Mycophenolate Mofetil Therapy in Severe Membranous Nephropathy and Diffuse Proliferative Lupus Nephritis: Clinical Observation.
- Author:
Eun Hee JANG
1
;
Yeon Sil DO
;
So Yeon CHOI
;
Beom KIM
;
Jung Ah KIM
;
Min Ok KIM
;
Hyun Jin KIM
;
Ho Myoung YEO
;
Jung Eun LEE
;
Woo Sung HUH
;
Dae Joong KIM
;
Yoon Goo KIM
;
Ha Young OH
Author Information
1. Division of Nephrology, Department of Medicine, College of Medicine, Sungkyunkwan University, Seoul, Korea. yoongoo.kim@samsung.com
- Publication Type:Controlled Clinical Trial ; Original Article ; Clinical Trial
- Keywords:
Mycophenolate mofetil (MMF);
Cyclosphophamide;
Lupus nephritis;
Membranous nephropathy
- MeSH:
Biopsy;
Creatinine;
Cyclophosphamide;
Glomerulonephritis, Membranous*;
Humans;
Lupus Nephritis*;
Proteinuria;
Treatment Outcome
- From:Korean Journal of Nephrology
2005;24(5):763-771
- CountryRepublic of Korea
- Language:Korean
-
Abstract:
OBJECTIVE: Although cyclophosphamide (CYC) is effective for the treatment of diffuse proliferative lupus nephritis (DPLN) and severe membranous nephropathy (MN), it has serious adverse effects. Therefore, we evaluated our clinical observations with mycophenolate mofetil (MMF) for empirical treatment of DPLN and severe MN. METHODS: Seventeen patients with biopsy proven severe MN (n=8) and DPLN (n=9) received MMF for > or = 6 months as primary treatment (n=9) or subsequent maintenance therapy after CYC treatment (n=8).

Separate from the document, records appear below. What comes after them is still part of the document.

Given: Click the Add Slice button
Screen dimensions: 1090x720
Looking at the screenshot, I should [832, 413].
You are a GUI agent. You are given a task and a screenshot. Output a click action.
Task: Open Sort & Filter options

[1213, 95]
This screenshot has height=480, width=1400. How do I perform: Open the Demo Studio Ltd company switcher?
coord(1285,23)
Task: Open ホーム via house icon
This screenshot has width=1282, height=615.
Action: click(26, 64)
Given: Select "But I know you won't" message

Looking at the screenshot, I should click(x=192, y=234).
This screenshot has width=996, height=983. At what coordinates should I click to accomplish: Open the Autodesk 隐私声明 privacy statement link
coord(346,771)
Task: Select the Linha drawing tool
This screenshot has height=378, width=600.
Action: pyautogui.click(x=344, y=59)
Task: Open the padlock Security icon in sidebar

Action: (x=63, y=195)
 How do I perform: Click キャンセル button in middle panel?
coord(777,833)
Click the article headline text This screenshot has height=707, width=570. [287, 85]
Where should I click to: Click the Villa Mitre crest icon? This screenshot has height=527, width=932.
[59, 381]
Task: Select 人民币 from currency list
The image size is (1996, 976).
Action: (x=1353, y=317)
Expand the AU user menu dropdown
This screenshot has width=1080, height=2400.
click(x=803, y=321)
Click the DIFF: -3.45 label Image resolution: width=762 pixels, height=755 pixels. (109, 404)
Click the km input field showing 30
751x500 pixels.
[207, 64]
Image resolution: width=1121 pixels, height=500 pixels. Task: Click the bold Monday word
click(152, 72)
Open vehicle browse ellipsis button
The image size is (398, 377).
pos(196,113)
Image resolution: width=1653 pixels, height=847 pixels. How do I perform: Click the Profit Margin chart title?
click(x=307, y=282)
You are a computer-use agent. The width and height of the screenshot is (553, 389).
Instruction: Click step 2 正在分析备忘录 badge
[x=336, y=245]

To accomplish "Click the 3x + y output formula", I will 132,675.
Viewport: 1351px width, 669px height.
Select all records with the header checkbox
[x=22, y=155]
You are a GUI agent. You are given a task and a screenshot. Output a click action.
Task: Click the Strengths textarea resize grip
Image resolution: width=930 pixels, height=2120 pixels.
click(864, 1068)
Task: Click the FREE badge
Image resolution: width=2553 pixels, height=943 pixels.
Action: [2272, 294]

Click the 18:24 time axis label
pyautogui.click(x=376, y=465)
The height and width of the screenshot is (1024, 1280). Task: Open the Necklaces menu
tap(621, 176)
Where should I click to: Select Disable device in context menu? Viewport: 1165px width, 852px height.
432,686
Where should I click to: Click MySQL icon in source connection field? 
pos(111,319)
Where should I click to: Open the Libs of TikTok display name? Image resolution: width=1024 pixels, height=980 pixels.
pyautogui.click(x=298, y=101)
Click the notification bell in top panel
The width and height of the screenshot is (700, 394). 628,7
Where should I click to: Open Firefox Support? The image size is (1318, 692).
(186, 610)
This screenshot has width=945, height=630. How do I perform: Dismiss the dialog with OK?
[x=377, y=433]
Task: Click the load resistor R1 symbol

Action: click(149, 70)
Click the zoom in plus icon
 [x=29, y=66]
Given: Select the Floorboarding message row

Treatment outcome was evaluated by random urine protein/creatinine ratio (UP/Cr) and serum creatinine (sCr) at the start and at 12 months and compared by the Wilcoxon signed-rank test. RESULTS: Overall, the mean (+/-SD) UP/Cr decreased in both MN (6.48+/-3.03 vs. 1.31+/-1.22, p= 0.016) and DPLN (3.77+/-2.34 Vs 0.83+/-0.53, p=0.043) patients. No significant change in serum Cr was detected in both MN and DPLN patients. Adverse events included nausea/abdominal discomfort (n=1) and menstrual irregularity (n=1). CONCLUSION: Short term empirical treatment with MMF in the majority of patients with severe MN and DPLN was well tolerated and effective in decrease of proteinuria and stabilization of renal function. Controlled clinical trials are necessary to define the role of MMF in the treatment of severe MN and DPLN.